Continue the bioinformatics assignment text on hexokinase and cytochrome P450 from the point where it stops.

[Excerpt]
▼

Hexokinase is an Important Enzyme that is Part of the Glycolytic Pathway: Bioinformatics Assignment, UoE, UK
|University||University of Edinburgh (UoE)|
For all questions illustrate your answers fully, describing what you did at every step and providing output illustrating what output was obtained.
You need to include, embedded, within your submitted work all relevant output from online servers, as appropriate, as well as a written dialogue to fully illustrate what work you carried out. For all parts describe how you obtained your data by stating the bioinformatics portal used and the search strategy. Please quote accession numbers of all database files used.
Q1. Hexokinase is an important enzyme that is part of the glycolytic pathway. There are several forms of the enzyme, one of which is highly expressed in cancer cells.
- Use the NCBI or EBI portals to retrieve one file for each of the several different forms of hexokinase found in humans. Each file should contain the complete mRNA sequence (it is not necessary to print the sequence out).
- Compile a table, similar to the one from tutorial 1 (page 6), comparing the sequence elements of the mRNA of each different hexokinase forms that you find. Include extra columns indicating the length of the protein and the receptor sub-type. Comment on your findings.
- Retrieve files for two genes of the hexokinase types you retrieved in part (a) and compare the structure of the genes (exon/intron profile). Comment on your findings.
For all parts describe how you obtained your data by stating the bioinformatics portal used and the search strategy. Accession numbers of all sequence files must be given. Any references used should be cited in your answer. Expect to retrieve about a dozen files in total
Q2. Cytochrome P450s are a group of heme-thiolate monooxygenases. In liver microsomes, this enzyme is involved in an NADPH-dependent electron transport pathway. It oxidizes a variety of structurally unrelated compounds, including steroids, fatty acids, and xenobiotics. In this question, you will explore the relationship of the Cytochrome P450 1A1 sequence for a number of different species.

▲

[Provided material]
▼

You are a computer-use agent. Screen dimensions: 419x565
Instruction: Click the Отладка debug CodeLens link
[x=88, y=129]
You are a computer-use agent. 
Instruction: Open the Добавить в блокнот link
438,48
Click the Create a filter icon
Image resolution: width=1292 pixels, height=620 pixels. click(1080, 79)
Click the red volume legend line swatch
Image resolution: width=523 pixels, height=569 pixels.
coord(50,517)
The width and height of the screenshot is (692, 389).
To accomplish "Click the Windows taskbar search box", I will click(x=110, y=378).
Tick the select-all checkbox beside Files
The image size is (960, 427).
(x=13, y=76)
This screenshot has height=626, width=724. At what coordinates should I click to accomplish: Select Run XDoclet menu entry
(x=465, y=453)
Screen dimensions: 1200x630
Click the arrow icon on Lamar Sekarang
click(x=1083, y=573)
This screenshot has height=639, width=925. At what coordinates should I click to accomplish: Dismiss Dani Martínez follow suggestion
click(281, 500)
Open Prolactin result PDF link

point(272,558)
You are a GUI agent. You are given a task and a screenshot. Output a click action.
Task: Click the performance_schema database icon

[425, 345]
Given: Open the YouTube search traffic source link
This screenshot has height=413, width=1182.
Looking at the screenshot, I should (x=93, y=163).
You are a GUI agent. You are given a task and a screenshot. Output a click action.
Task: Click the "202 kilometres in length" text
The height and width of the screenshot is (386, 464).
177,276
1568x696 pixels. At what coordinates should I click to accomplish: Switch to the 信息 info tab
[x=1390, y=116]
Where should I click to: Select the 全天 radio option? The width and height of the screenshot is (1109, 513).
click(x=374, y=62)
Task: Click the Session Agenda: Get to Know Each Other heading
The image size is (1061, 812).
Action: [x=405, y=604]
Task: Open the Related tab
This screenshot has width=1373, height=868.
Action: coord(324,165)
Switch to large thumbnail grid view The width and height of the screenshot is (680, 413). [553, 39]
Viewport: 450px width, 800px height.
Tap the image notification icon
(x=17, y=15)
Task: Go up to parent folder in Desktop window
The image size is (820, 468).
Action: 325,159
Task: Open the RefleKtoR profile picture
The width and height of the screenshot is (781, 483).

▲

[Result below]
- Using UniProt locate the sequence for the full-length human sequence. Then run a BLAST search for this sequence at the NCBI site (not from UniProt) against the Swiss-Prot protein database and identify 7 other different species of the protein with close similarity to the human sequence (make sure they are full-length sequences).
- Give the Accession number for each protein sequence identified, together with the species. Give the percentage identity for each of the 7 sequences with that of the human sequence. State E values and the length of each sequence.
- For all 8 sequences run a multiple sequence alignment using program Clustal Omega and show the alignment generated.
- How many positions along the multiple sequence alignment are fully conserved between species?.
- Display both the cladogram and phylogram trees obtained for the aligned sequences. Briefly discuss the evolutionary relationship between the 8 species as indicated by the phylogram and cladograms. Which species is the closest relation to the human species?
Q3. Detecting remote homologs with BLAST and PSI-BLAST.
- The NCBI website (http://www.ncbi.nlm.nih.gov) gives the option to run both BLAST and PSI-BLAST for a query protein sequence. For this question, you need to use the NCBI website to run both BLAST and PSI-BLAST.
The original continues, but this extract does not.